--- Kutipan Pilihan ---

TEMPO.CO, Jakarta - Hadi Pranoto meminta Pengadilan Negeri Jakarta Barat membuat putusan provisi atau tindakan pendahuluan, sebelum putusan akhir dalam gugatan perbuatan melawan hukum dan ganti rugi terhadap Muannas Alaidid dijatuhkan. Dalam gugatan, Ketua Cyber Indonesia itu dituntut membayar ganti rugi sebesar Rp 150 triliun secara tunai.
Putusan provisi pertama yang diminta oleh Hadi Pranoto adalah mencabut kartu tanda advokat dan berita acara sumpah milik Muannas Alaidid. Kedua, Pengadilan diminta melarang Muannas menjalankan profesinya sebagai advokat sebelum putusan akhir.
"Ketiga, menyatakan Partai Solidaritas Indonesia (PSI) dibekukan selama pengadilan belum menjatuhkan putusan akhir," bunyi gugatan Hadi Pranoto yang diterima Tempo dari kuasa hukumnya, yaitu, Tonin Tachta pada Ahad petang, 9 Agustus 2020.

--- Data Tersedia ---

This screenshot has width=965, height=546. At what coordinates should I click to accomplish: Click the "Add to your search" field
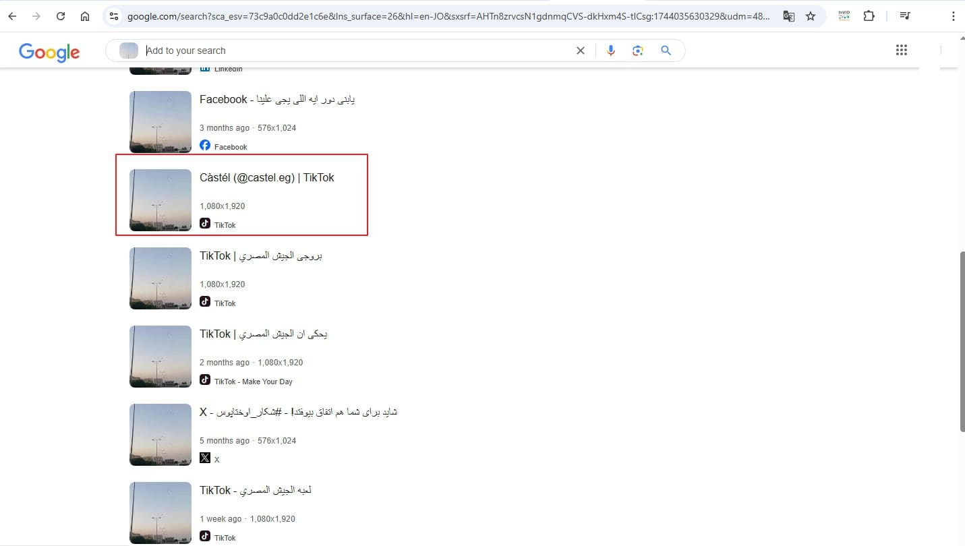[x=351, y=51]
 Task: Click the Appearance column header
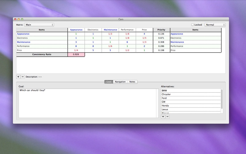pyautogui.click(x=76, y=30)
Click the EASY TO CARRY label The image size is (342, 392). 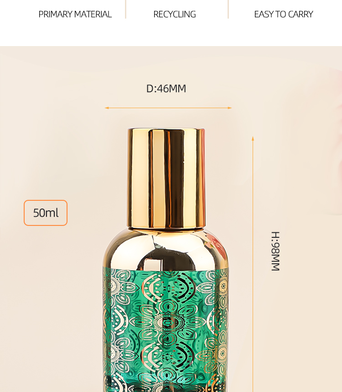(x=284, y=14)
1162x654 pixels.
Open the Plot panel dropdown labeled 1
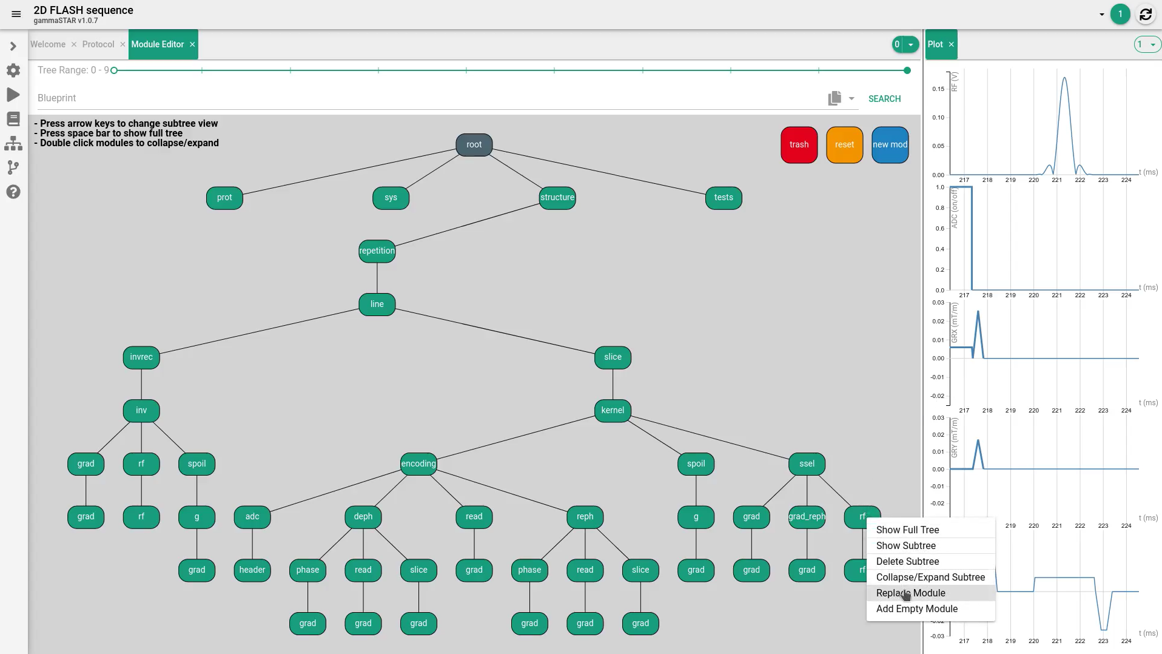[x=1147, y=44]
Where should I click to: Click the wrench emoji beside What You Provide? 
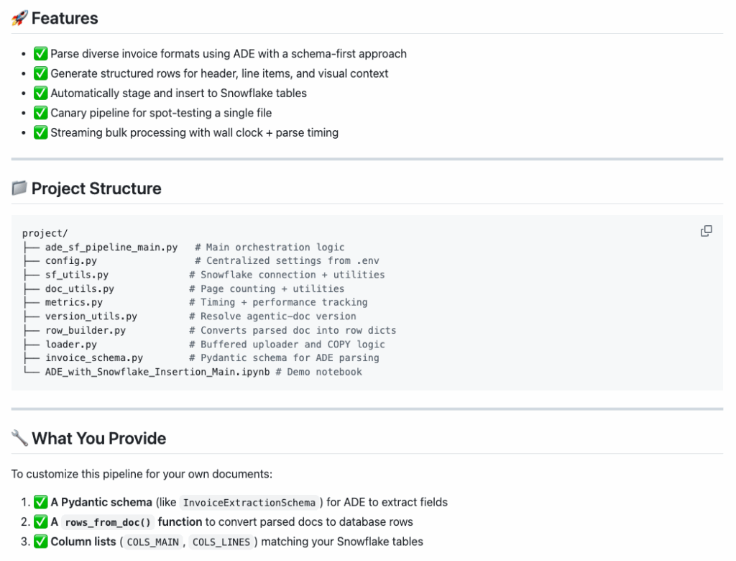[x=19, y=439]
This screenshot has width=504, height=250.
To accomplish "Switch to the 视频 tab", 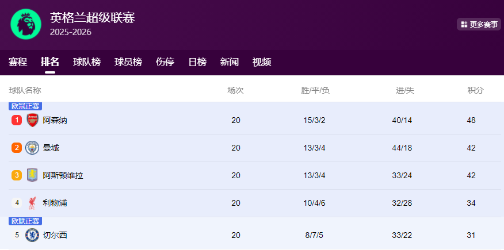I will 262,62.
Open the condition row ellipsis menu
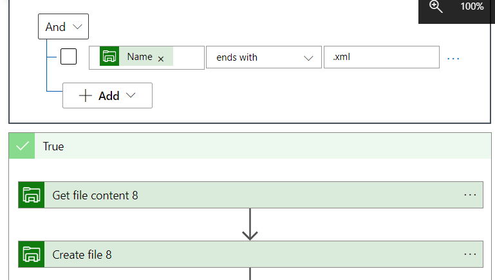 tap(453, 59)
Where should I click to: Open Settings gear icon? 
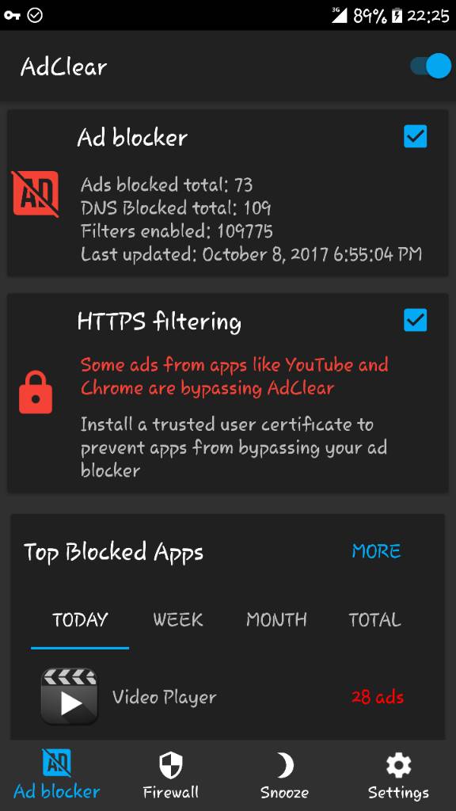point(399,765)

---

Tentang Latihan: Ganti "putusan akhir" dengan "putusan final" saat menyalin ulang seluruh bagian berita gugatan Hadi Pranoto mulai dari "TEMPO.CO, Jakarta - Hadi" sampai "9 Agustus 2020.". Materi ini diambil dari sumber lain.

Jawaban Latihan:
TEMPO.CO, Jakarta - Hadi Pranoto meminta Pengadilan Negeri Jakarta Barat membuat putusan provisi atau tindakan pendahuluan, sebelum putusan final dalam gugatan perbuatan melawan hukum dan ganti rugi terhadap Muannas Alaidid dijatuhkan. Dalam gugatan, Ketua Cyber Indonesia itu dituntut membayar ganti rugi sebesar Rp 150 triliun secara tunai.
Putusan provisi pertama yang diminta oleh Hadi Pranoto adalah mencabut kartu tanda advokat dan berita acara sumpah milik Muannas Alaidid. Kedua, Pengadilan diminta melarang Muannas menjalankan profesinya sebagai advokat sebelum putusan final.
"Ketiga, menyatakan Partai Solidaritas Indonesia (PSI) dibekukan selama pengadilan belum menjatuhkan putusan final," bunyi gugatan Hadi Pranoto yang diterima Tempo dari kuasa hukumnya, yaitu, Tonin Tachta pada Ahad petang, 9 Agustus 2020.